Disregard of Polymer Market for USD Rate
In the last week, the limited decline of the trading volume of polymers, along with a decrease in demand, led to a slight reduction of attempts to buy and compete on the commodity exchange. However, regarding the purchase restriction on some Behinyab codes and falling prices in the domestic market, polymer market responses to USD price fluctuations were not as strong as those of other commodity exchanges due to the high stocks of the last few weeks.

Though experiencing a decline in trading rates, the trading volume of polymers is still high, according to Wikiplast.

In the last week, the volume of demand dropped by 20,000 tons, indicating a decline in market attractiveness or a limitation in placing orders on the commodity exchange.



The downturn is partly due to the restrictions on Behinyab codes which have not recorded their manufacturing and sales on the Behinyab website.

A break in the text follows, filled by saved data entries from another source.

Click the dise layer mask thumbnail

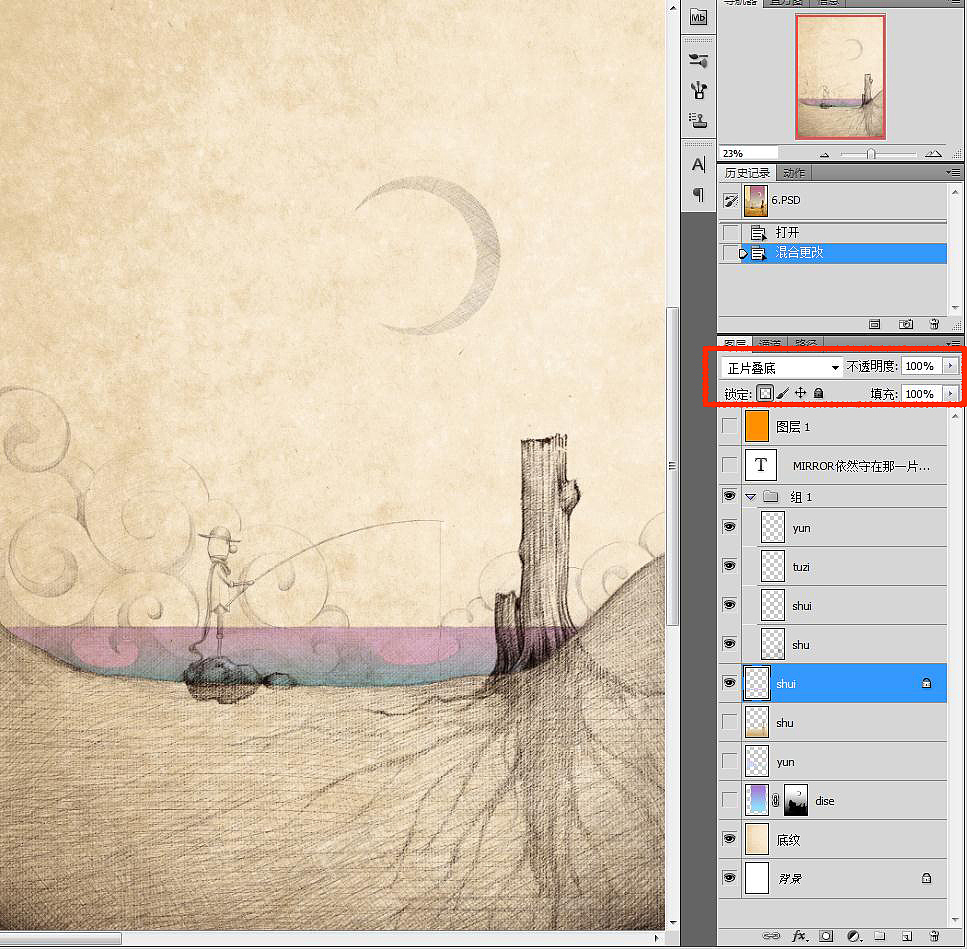(795, 800)
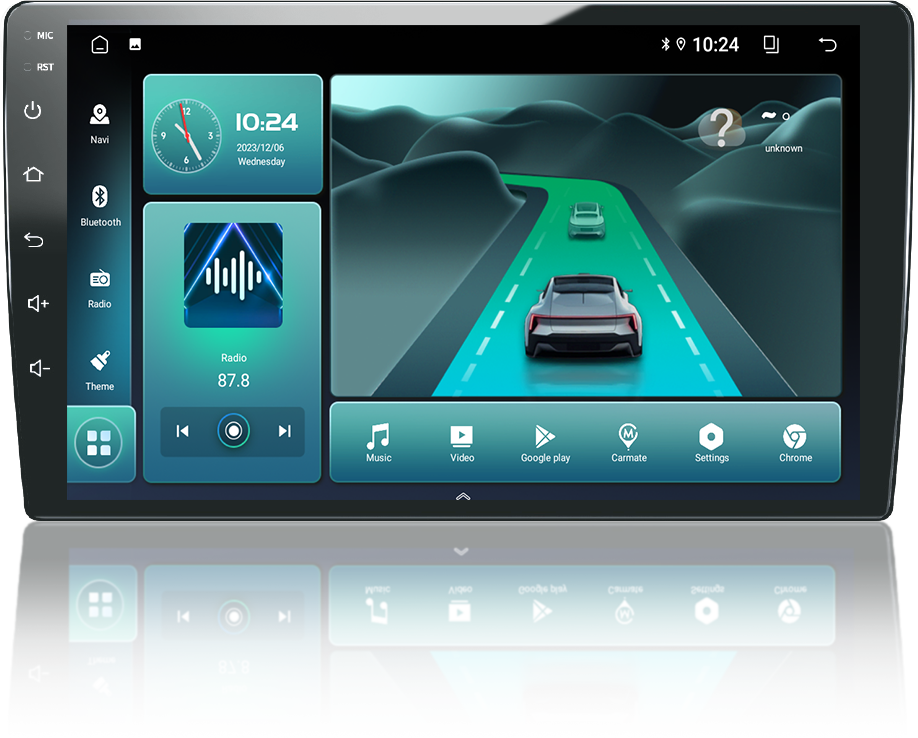Toggle location services in the status bar

pos(681,44)
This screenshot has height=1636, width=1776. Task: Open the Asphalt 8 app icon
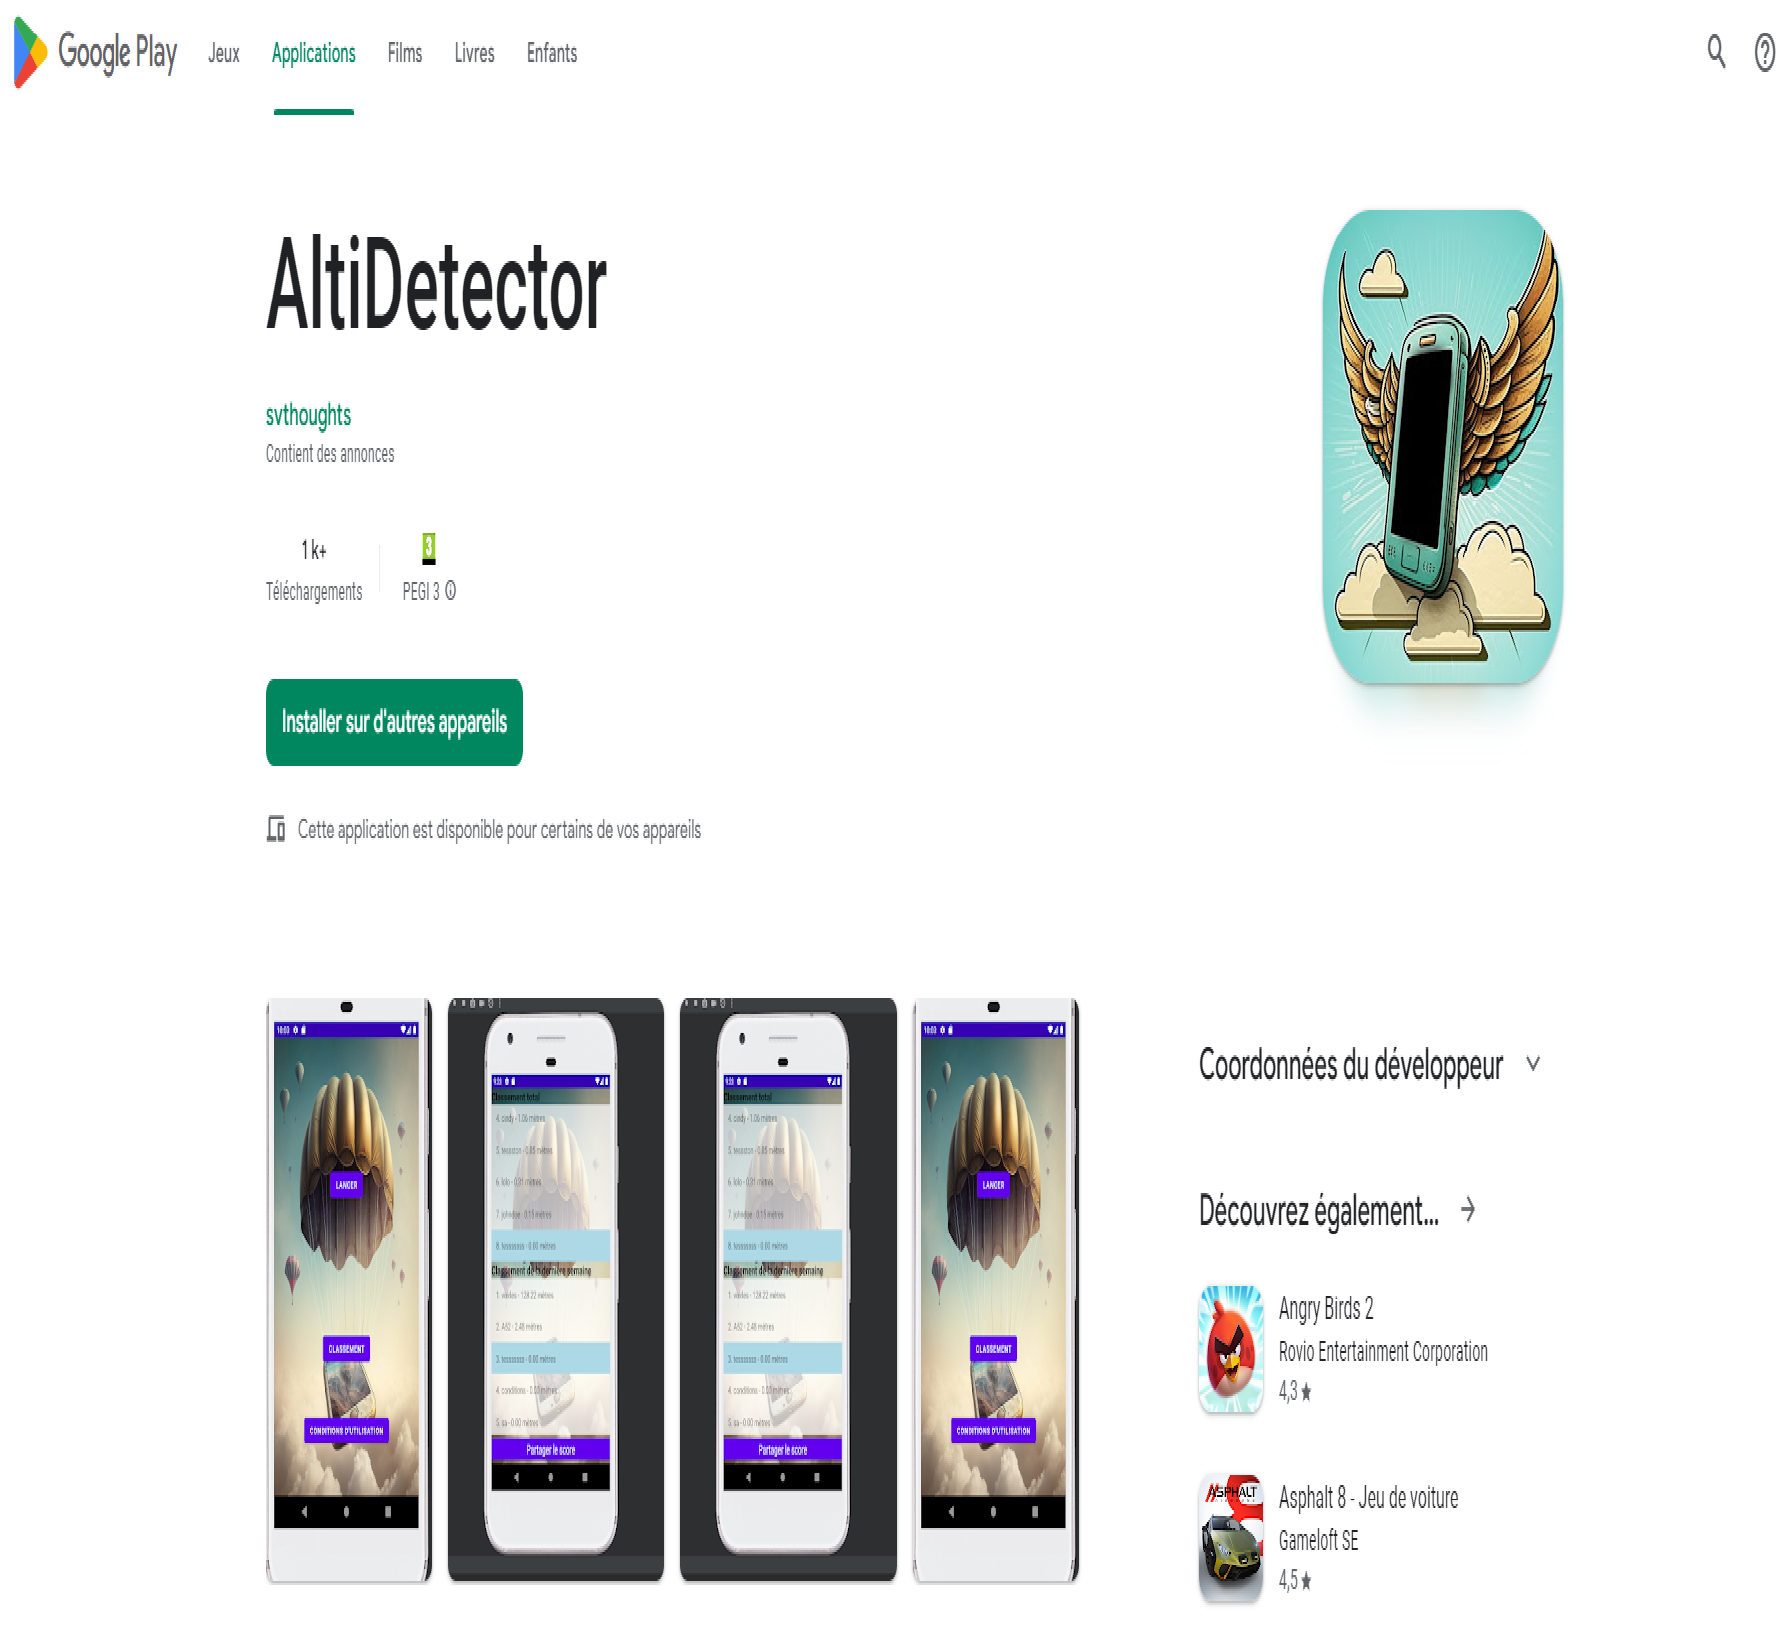(x=1231, y=1538)
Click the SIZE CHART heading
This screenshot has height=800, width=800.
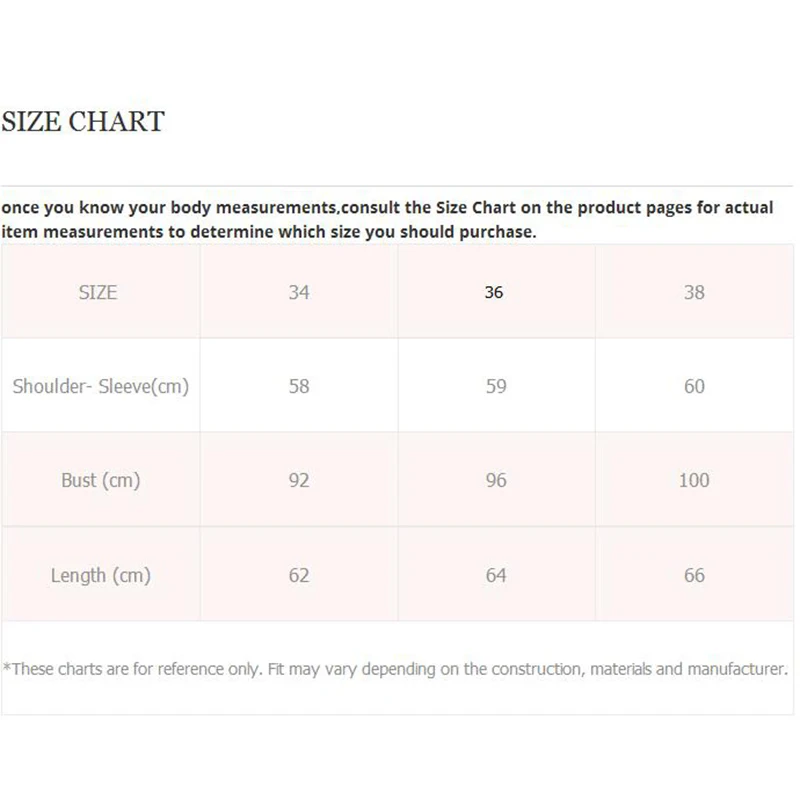(x=83, y=122)
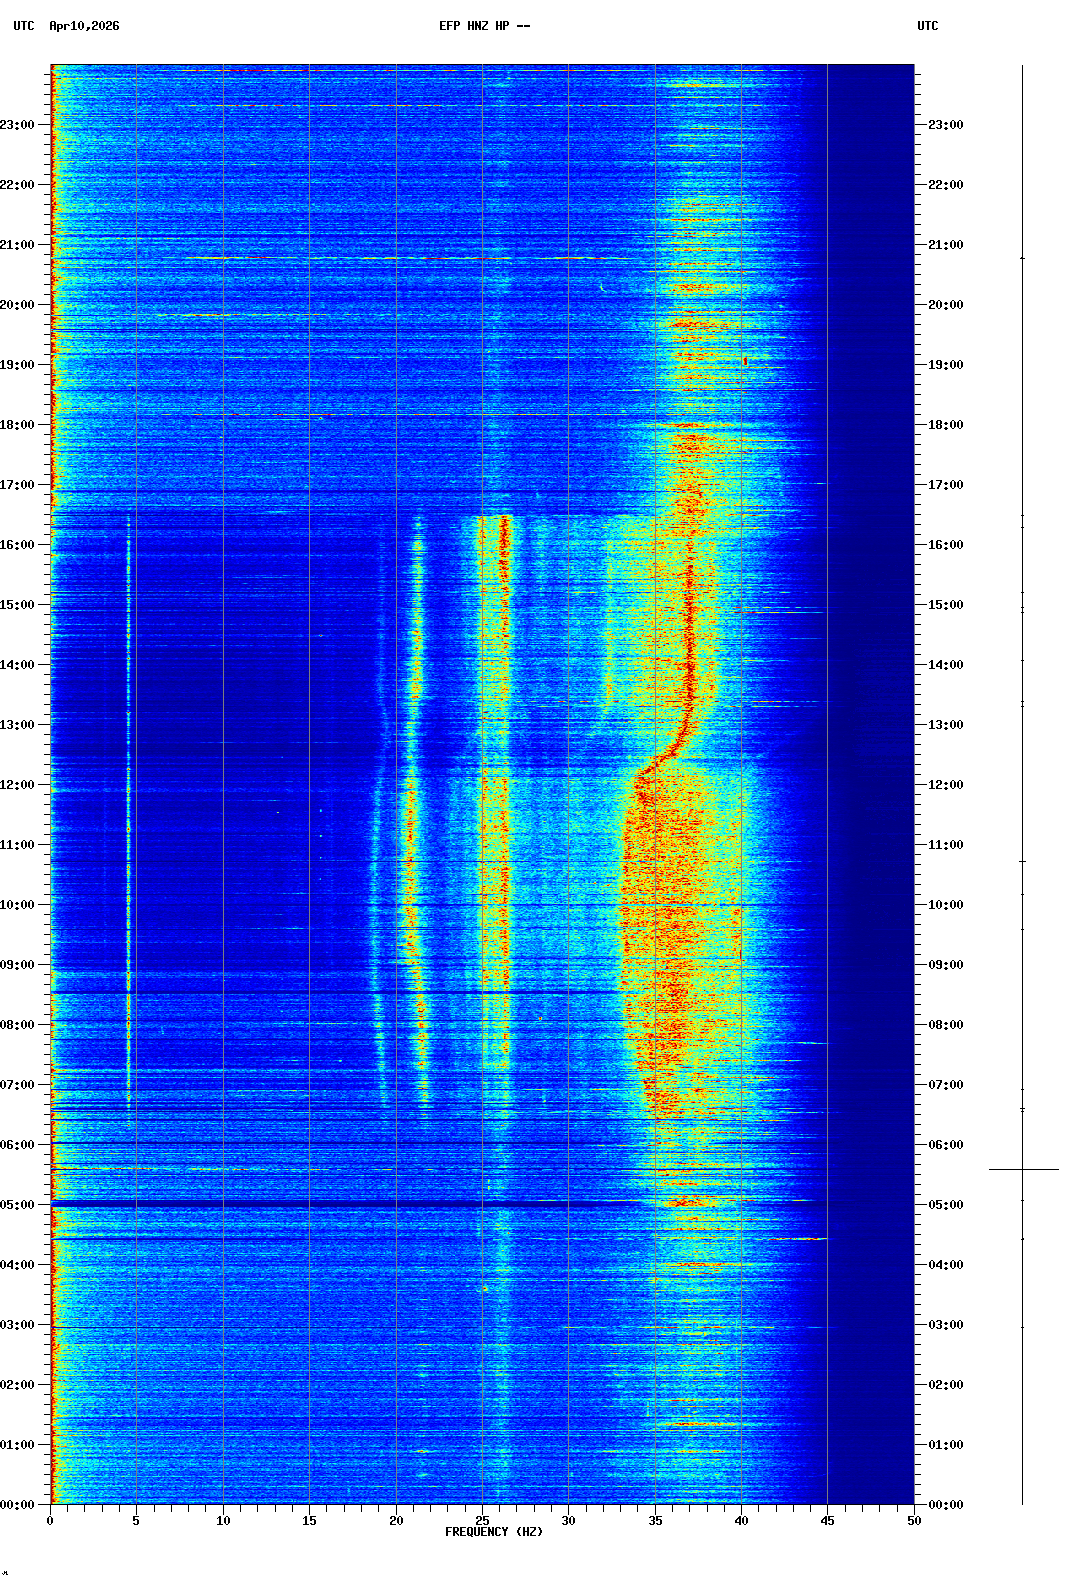Click the 50 tick label on frequency axis
Screen dimensions: 1066x1584
[914, 1521]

The output along with supply growth promotes no major change on the market. Nevertheless, the USD inflation rate has affected the petrochemicals market less than other markets.

The stocks are also very high, signifying excess supply in the domestic market. However, considering the USD price decline, buying tendency may still reduce, though not drastically.

It is rare to see increasing base prices on the commodity exchange accompanied by a price reduction in the domestic market; however, the price gap between the commodity exchange and the market should also be considered.

In the last week, the trading volume of polymers on the commodity exchange was around 86,000 tons, which is a prominent figure. However, we also witnessed a drop in demand by %13.67.

These facts are likely to be accompanied by a production boost in the complementary industries, although this claim is not consistent with price fluctuations in the domestic market.

More precisely, prices in the free market should have been higher, and with the increase in the USD rate, there were expectations of price rise in the domestic market which were not met.

The fact is that, over the last few weeks, the trading volume on the commodity exchange is much higher than the real demand in the complementary industry, meaning that the expected market improvement was not achieved. The same fact has been decelerating price growth.

On the other hand, the trading volume of the commodity chemicals has dramatically increased, indicating an improvement in the real production of this industry and thus an upcoming market improvement. However, it may not result in a price rise.

Although base prices are likely to increase in the commodity exchange and accordingly in the market, all is mere speculation until the basic prices are officially announced.

A look at price fluctuations compared to the previous week also show a decline in the price of a few commodity polymer groups, which could be attributed to a decrease in demand and competition.